Now that you are calibrated & focused, you are ready to guide!  If you had any issues with calibration or other things, you can click the brain button to access settings.  Consult Dr. Google.

Now that guiding is going, you'll see the graph on the bottom start to populate.  This shows the corrections that PHD has had to send to your telescope, and how severe they were.  If you have tall spikes larger than 3 or 4 arcsecs that are all over the place, then your alignment or polar alignment probably isn't very good.  Keep in mind though that it takes a minute or two to "quiet down," so wait for things to shake out first.  (Or, try imaging anyway - sometimes my images turn out just fine even when the guide plot is crazy).
An example guide plot.  My stars came out perfectly round like this on an 800mm refractor using a 102mm refractor to guide.

If a cloud rolls through, or you forget to turn the observatory dome, or your guide scope gets dewy, or any number of things that cause PHD to lose the guide star, it will start making computer notification noises at you.  So keep your volume turned up!  It can save precious time during the night to know right away when something is amiss.  (There's a plugin for Sequence Generator Pro that will send you emails when PHD is having a problem).  

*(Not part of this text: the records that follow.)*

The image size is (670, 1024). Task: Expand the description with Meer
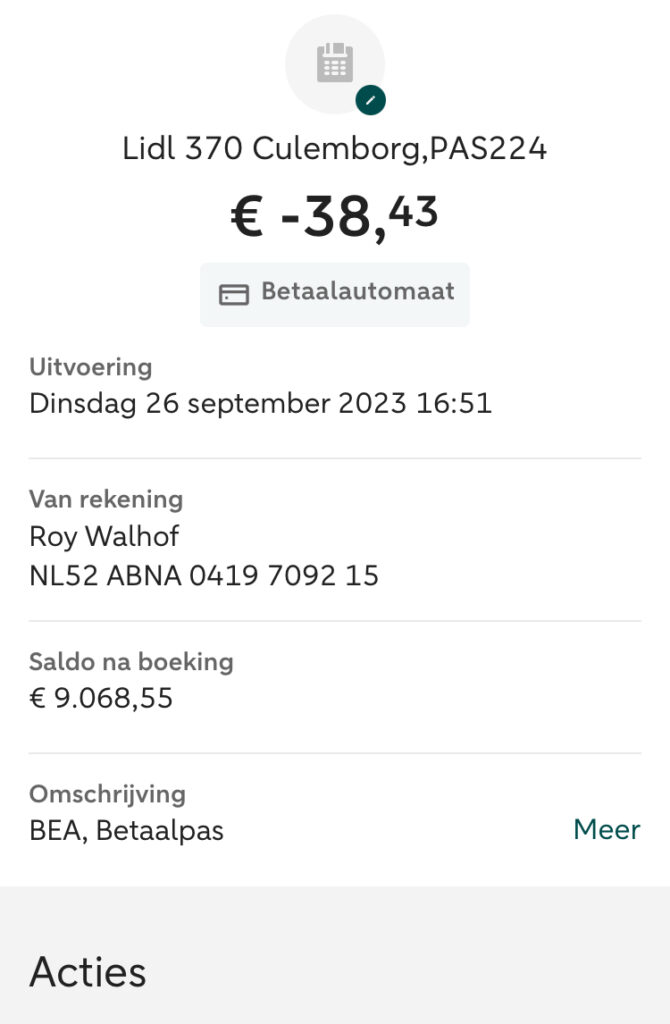coord(606,829)
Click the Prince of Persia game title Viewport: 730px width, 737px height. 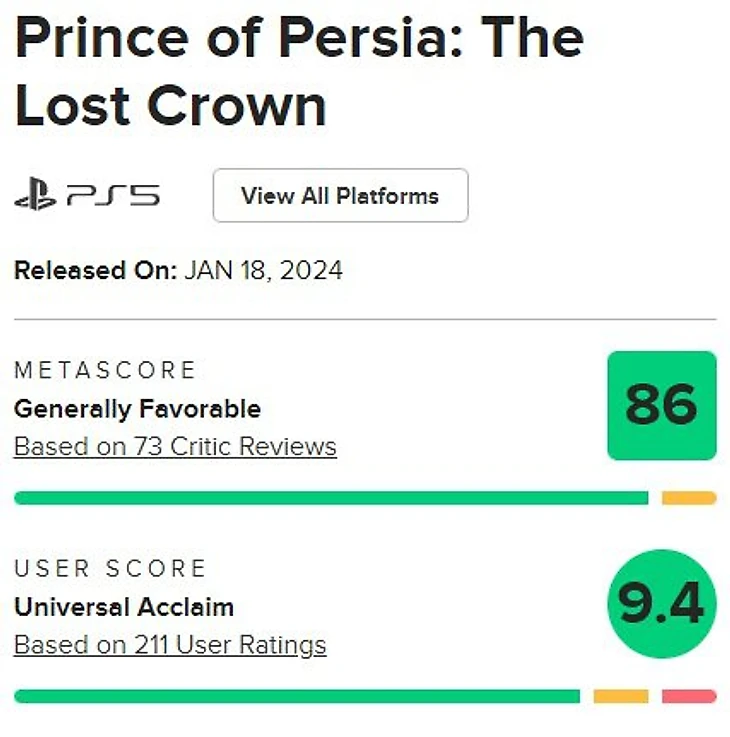298,70
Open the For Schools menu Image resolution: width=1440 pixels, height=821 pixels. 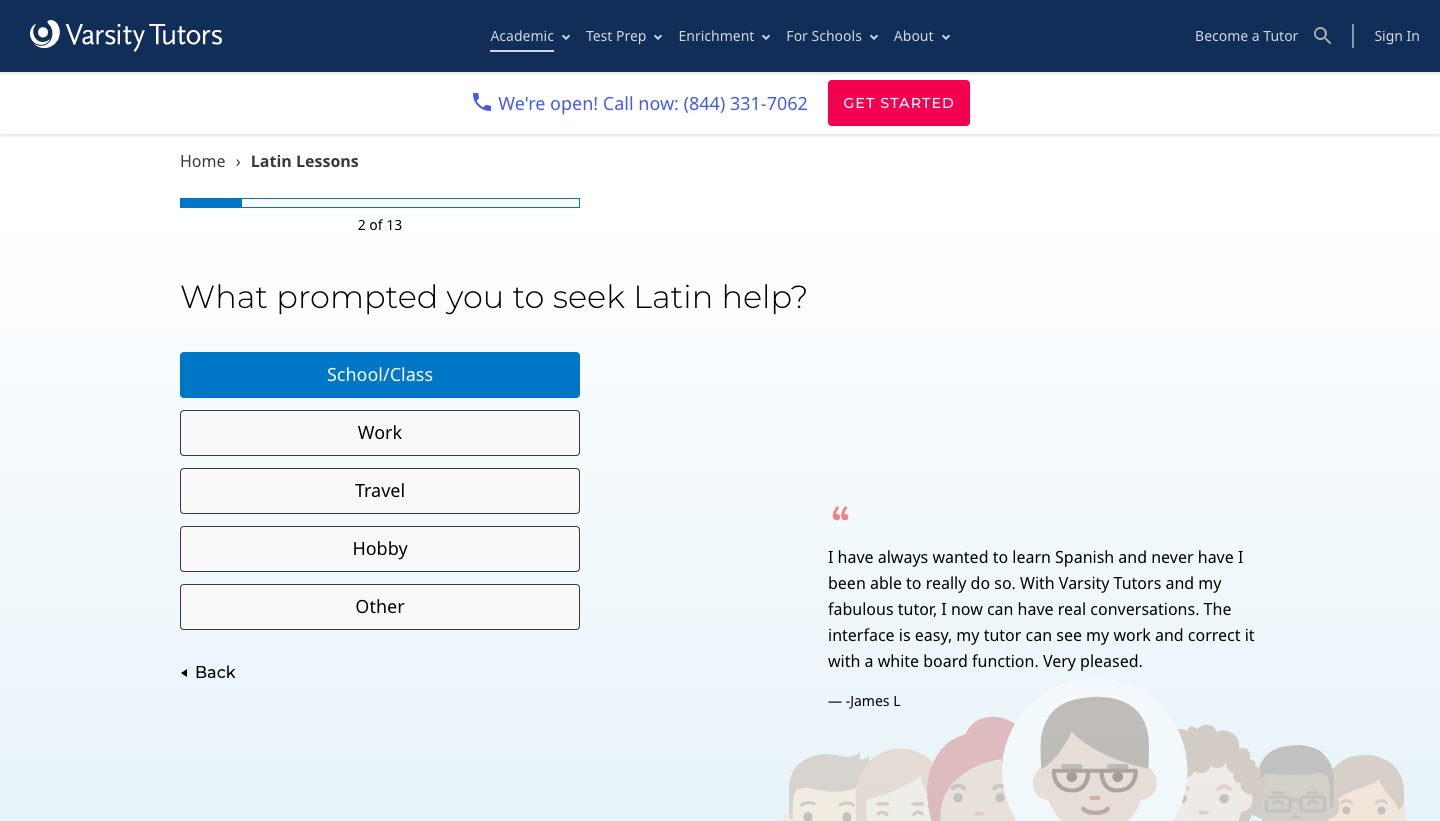coord(831,36)
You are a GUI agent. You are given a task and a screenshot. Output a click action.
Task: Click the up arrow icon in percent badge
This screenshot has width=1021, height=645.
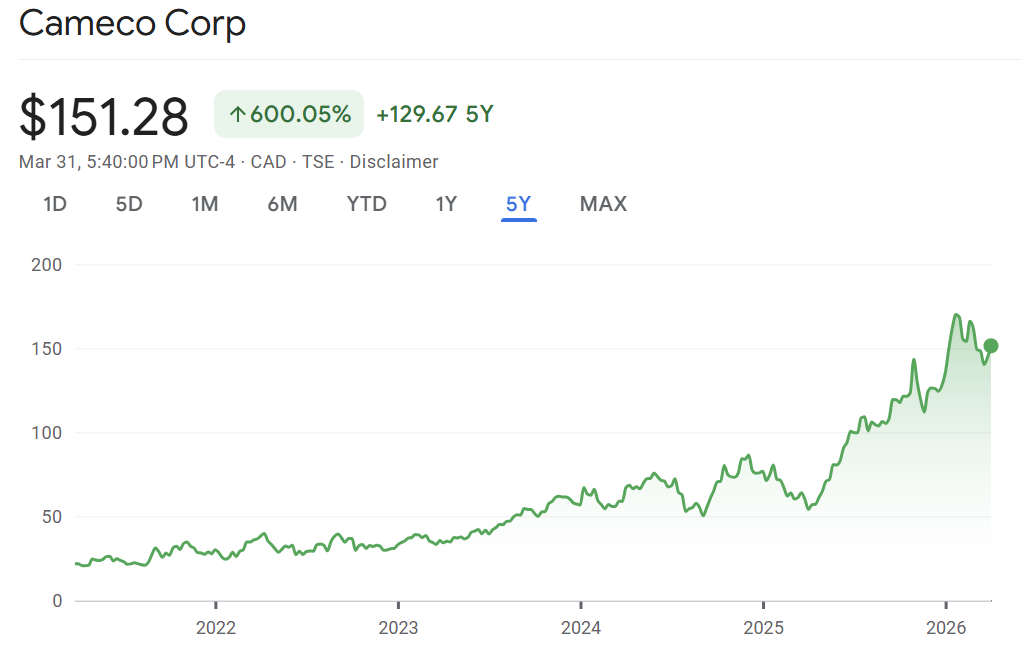[238, 115]
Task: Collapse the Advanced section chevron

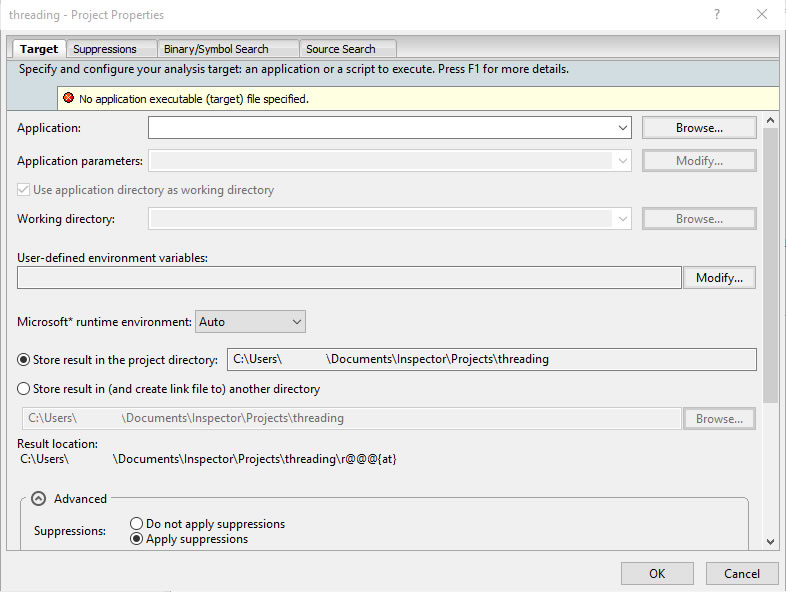Action: 38,499
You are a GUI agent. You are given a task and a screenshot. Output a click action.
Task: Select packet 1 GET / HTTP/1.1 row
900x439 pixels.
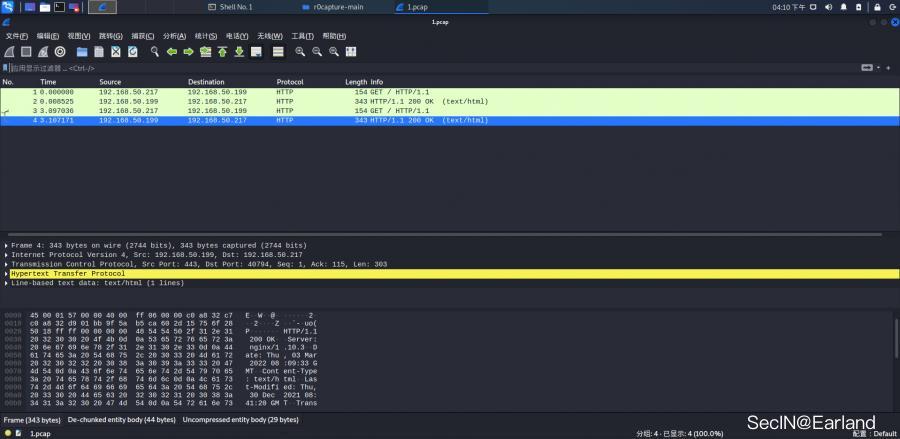coord(200,92)
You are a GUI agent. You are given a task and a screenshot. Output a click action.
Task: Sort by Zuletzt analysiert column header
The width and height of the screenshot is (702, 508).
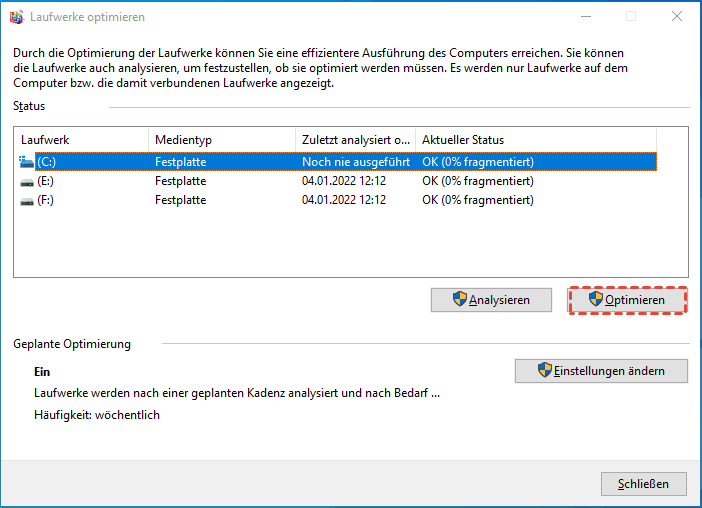click(355, 140)
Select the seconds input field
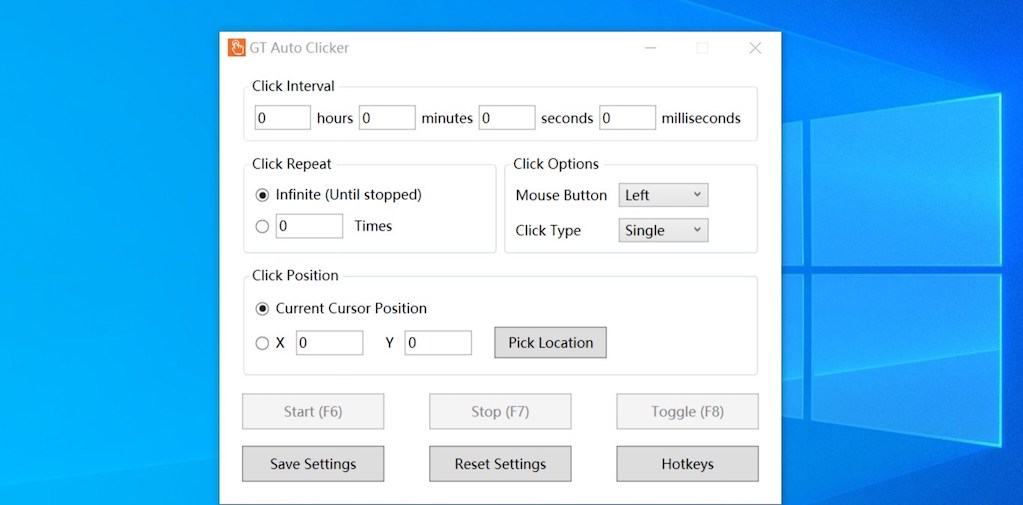Screen dimensions: 1023x505 point(507,118)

All right, so those are the basics, and that is my process.  Again, check out the variety of other sources on the internet that have tutorials and advice for guiding and PHD, especially when something isn't working.  There are a lot more settings to tweak than I've talked about here (or have even tweaked myself), but with this process, I've gotten at least 7 minutes of guiding on my CGE Pro with my C11 as the imaging scope and my Orion ST-80 as the guide scope, and at least 20 minutes of guiding out of the memorial scope, which is an 800mm refractor with a 102mm guide scope on a permanent pier.